For the string "computer", search the entries below and copy every line where it appears.

Available records
↓↓↓
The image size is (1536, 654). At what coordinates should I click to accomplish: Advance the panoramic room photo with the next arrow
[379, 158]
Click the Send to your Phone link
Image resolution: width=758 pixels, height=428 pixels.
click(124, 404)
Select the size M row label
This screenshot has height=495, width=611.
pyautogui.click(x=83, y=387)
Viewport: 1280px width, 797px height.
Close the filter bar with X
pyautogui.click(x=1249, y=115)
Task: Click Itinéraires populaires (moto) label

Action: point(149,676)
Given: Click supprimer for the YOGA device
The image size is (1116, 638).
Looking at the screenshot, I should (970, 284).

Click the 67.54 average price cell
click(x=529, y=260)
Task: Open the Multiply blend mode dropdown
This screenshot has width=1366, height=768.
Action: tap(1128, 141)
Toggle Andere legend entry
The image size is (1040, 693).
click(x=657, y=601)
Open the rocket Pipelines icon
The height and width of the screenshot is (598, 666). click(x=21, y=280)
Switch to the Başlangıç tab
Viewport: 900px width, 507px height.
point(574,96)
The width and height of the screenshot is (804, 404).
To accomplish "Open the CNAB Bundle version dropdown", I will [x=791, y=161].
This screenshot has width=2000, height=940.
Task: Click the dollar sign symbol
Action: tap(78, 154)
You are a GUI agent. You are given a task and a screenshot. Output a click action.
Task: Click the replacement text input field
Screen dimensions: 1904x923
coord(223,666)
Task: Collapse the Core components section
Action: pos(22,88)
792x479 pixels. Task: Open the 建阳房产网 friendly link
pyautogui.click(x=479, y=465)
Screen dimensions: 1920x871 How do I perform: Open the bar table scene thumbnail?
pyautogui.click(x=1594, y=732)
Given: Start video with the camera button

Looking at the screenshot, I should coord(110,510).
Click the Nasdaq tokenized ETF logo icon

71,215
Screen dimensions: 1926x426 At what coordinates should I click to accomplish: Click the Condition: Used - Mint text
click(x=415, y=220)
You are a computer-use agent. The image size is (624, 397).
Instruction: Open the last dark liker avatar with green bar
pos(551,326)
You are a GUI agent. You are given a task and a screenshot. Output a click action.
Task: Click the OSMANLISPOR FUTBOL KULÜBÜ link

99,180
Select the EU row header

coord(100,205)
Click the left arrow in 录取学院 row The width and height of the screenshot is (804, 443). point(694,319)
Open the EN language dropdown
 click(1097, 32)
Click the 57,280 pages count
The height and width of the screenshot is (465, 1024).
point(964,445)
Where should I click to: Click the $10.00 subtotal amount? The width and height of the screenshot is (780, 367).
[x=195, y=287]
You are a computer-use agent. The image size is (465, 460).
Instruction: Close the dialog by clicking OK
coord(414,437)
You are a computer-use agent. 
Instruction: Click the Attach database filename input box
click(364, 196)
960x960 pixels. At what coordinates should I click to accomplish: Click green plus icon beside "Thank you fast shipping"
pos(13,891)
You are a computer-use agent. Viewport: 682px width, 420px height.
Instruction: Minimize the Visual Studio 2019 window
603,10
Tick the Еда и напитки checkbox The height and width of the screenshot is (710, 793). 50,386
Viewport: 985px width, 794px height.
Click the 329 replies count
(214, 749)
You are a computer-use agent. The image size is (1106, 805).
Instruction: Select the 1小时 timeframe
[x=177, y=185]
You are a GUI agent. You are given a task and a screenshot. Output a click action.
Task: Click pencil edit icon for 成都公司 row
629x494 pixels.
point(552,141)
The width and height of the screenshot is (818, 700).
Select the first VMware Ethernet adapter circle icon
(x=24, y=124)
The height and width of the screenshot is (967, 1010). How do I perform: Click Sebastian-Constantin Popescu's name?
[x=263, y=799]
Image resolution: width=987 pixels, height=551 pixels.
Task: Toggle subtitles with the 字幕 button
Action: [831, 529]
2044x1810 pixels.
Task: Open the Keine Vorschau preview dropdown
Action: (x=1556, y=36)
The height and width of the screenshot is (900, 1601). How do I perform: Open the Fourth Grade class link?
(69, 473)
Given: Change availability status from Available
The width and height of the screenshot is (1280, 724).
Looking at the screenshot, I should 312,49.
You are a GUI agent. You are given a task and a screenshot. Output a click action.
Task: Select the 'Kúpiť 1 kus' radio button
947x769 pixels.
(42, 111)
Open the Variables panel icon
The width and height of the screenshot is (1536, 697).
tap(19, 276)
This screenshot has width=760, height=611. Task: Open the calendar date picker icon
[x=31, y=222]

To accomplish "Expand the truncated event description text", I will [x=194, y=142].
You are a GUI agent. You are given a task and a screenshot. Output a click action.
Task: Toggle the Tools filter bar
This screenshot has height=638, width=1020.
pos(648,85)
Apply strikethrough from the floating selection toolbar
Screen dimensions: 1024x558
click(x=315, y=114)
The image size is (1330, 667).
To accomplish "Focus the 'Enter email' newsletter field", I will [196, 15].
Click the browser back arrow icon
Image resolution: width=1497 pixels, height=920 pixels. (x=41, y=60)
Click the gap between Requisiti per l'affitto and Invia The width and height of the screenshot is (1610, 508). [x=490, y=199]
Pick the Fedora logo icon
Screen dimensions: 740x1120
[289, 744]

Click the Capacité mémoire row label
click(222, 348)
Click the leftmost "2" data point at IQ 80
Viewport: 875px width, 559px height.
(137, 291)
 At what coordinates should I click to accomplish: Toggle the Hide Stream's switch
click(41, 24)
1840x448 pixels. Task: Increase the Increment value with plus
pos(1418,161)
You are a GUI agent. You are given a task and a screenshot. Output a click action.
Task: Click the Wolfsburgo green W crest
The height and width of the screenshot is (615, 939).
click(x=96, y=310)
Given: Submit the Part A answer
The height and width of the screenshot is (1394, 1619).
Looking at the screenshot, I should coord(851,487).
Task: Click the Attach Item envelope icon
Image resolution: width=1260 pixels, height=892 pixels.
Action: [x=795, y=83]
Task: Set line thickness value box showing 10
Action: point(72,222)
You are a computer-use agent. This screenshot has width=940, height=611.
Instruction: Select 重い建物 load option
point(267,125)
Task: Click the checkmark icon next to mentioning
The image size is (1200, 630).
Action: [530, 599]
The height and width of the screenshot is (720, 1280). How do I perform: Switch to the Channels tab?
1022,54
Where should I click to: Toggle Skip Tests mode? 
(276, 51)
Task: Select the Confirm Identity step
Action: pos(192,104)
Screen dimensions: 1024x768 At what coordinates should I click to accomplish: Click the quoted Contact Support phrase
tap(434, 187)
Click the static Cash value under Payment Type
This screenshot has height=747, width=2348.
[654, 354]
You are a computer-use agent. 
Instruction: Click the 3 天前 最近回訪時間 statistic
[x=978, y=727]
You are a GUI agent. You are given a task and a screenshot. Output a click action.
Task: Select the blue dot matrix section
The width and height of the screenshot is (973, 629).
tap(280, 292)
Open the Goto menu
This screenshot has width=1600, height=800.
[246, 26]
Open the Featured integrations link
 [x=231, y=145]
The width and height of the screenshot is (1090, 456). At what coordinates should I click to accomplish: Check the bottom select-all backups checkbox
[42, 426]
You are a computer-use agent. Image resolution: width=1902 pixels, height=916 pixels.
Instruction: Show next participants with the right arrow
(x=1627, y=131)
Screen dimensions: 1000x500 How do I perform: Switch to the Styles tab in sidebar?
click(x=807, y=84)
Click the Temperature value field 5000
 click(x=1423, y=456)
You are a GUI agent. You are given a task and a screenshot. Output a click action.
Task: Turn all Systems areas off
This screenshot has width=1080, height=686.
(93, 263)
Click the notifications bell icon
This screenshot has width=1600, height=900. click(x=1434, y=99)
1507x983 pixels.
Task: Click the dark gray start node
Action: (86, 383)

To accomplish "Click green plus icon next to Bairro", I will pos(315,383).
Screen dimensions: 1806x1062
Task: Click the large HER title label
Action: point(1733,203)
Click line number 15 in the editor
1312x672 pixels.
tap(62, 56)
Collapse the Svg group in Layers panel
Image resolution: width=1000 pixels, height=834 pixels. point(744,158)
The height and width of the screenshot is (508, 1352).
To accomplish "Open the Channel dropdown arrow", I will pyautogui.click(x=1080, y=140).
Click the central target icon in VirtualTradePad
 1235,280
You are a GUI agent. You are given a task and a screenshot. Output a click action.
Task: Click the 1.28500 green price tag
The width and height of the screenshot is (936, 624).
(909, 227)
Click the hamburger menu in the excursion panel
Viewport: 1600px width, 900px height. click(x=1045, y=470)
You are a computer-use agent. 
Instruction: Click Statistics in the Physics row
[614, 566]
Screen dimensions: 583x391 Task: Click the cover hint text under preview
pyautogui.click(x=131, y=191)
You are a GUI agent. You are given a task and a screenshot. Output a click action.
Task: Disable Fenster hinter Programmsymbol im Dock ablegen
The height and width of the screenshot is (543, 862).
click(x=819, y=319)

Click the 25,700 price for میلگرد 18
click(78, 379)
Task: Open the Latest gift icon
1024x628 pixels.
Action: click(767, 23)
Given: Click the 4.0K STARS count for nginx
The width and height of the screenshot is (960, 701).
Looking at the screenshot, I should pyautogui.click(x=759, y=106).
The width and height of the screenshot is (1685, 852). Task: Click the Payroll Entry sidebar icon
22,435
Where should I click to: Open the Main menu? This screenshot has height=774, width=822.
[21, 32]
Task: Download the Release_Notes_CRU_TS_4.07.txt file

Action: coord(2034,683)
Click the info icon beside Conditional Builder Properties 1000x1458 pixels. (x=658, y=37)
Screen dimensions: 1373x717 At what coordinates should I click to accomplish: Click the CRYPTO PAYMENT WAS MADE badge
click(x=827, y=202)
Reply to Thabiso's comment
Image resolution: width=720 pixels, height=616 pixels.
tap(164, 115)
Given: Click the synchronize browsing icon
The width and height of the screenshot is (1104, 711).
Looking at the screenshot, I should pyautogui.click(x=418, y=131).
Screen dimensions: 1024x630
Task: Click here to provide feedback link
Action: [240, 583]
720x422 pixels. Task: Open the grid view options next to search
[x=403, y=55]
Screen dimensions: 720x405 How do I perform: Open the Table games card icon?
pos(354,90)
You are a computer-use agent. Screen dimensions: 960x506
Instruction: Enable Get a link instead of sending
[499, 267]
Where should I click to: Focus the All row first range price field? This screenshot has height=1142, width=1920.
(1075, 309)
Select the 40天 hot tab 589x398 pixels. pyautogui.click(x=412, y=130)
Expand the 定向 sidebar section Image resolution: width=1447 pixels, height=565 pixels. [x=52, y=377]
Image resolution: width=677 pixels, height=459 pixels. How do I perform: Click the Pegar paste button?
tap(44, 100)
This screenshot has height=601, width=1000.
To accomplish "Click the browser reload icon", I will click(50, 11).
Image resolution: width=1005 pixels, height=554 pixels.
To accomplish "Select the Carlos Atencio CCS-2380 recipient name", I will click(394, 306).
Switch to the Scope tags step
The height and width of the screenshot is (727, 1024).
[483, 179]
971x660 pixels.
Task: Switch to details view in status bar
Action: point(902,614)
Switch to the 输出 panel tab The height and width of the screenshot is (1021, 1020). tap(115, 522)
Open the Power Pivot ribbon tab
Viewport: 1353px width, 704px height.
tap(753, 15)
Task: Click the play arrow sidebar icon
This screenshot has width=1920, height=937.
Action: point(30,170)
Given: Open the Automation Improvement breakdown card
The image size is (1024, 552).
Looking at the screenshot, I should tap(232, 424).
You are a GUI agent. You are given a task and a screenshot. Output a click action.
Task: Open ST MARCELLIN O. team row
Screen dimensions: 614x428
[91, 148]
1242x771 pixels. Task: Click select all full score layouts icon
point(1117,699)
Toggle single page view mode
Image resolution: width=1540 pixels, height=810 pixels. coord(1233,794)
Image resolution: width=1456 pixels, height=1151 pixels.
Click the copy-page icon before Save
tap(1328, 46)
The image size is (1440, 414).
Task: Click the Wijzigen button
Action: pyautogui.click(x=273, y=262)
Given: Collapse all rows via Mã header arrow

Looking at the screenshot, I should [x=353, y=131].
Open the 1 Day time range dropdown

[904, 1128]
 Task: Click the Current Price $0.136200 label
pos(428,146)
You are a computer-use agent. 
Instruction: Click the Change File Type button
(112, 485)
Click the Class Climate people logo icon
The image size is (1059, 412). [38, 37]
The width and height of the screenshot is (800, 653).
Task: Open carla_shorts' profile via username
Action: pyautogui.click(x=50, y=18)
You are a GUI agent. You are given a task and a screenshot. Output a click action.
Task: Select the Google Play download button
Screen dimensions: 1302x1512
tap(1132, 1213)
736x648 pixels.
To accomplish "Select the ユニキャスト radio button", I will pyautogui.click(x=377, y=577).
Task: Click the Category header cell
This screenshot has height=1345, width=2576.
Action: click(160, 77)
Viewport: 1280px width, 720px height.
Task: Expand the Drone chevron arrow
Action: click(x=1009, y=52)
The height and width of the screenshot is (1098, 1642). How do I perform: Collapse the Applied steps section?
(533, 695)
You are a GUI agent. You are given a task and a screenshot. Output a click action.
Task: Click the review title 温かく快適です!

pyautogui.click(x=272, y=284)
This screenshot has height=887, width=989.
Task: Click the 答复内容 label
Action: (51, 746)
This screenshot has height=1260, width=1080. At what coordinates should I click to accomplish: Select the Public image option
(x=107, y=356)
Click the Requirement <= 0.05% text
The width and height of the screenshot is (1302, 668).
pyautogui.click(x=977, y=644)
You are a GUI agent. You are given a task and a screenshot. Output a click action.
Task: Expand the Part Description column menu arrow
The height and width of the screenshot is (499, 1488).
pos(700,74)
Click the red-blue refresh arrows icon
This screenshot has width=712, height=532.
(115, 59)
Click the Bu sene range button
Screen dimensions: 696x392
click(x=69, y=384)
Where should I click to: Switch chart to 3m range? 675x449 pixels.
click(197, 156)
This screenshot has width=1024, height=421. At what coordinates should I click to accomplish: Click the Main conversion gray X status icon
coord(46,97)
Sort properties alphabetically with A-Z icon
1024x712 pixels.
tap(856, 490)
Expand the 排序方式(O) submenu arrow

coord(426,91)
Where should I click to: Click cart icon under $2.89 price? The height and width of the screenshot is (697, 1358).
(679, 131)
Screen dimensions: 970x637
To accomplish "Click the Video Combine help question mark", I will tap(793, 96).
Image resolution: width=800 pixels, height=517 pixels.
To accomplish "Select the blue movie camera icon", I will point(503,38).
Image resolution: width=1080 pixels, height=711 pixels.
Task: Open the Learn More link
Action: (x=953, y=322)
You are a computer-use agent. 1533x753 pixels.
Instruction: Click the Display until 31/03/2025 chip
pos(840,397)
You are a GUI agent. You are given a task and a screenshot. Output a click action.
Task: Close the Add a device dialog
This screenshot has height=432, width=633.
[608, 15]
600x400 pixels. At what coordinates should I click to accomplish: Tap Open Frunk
↑↑↑
Reply to the exercise
You are a computer-use agent. The image size is (624, 397).
You are a computer-use agent. The image size is (465, 460).
You are a computer-use agent. 
You are a computer-use agent. Viewport: 682px width, 420px height.
You are a computer-use agent. The image size is (1106, 805).
You are a computer-use agent. This screenshot has width=940, height=611.
You are a computer-use agent. 
You are a computer-use agent. Image resolution: width=1902 pixels, height=916 pixels.
You are a computer-use agent. 
You are a computer-use agent. Screen dimensions: 960x506
You are a computer-use agent. 
You are a computer-use agent. 1533x753 pixels.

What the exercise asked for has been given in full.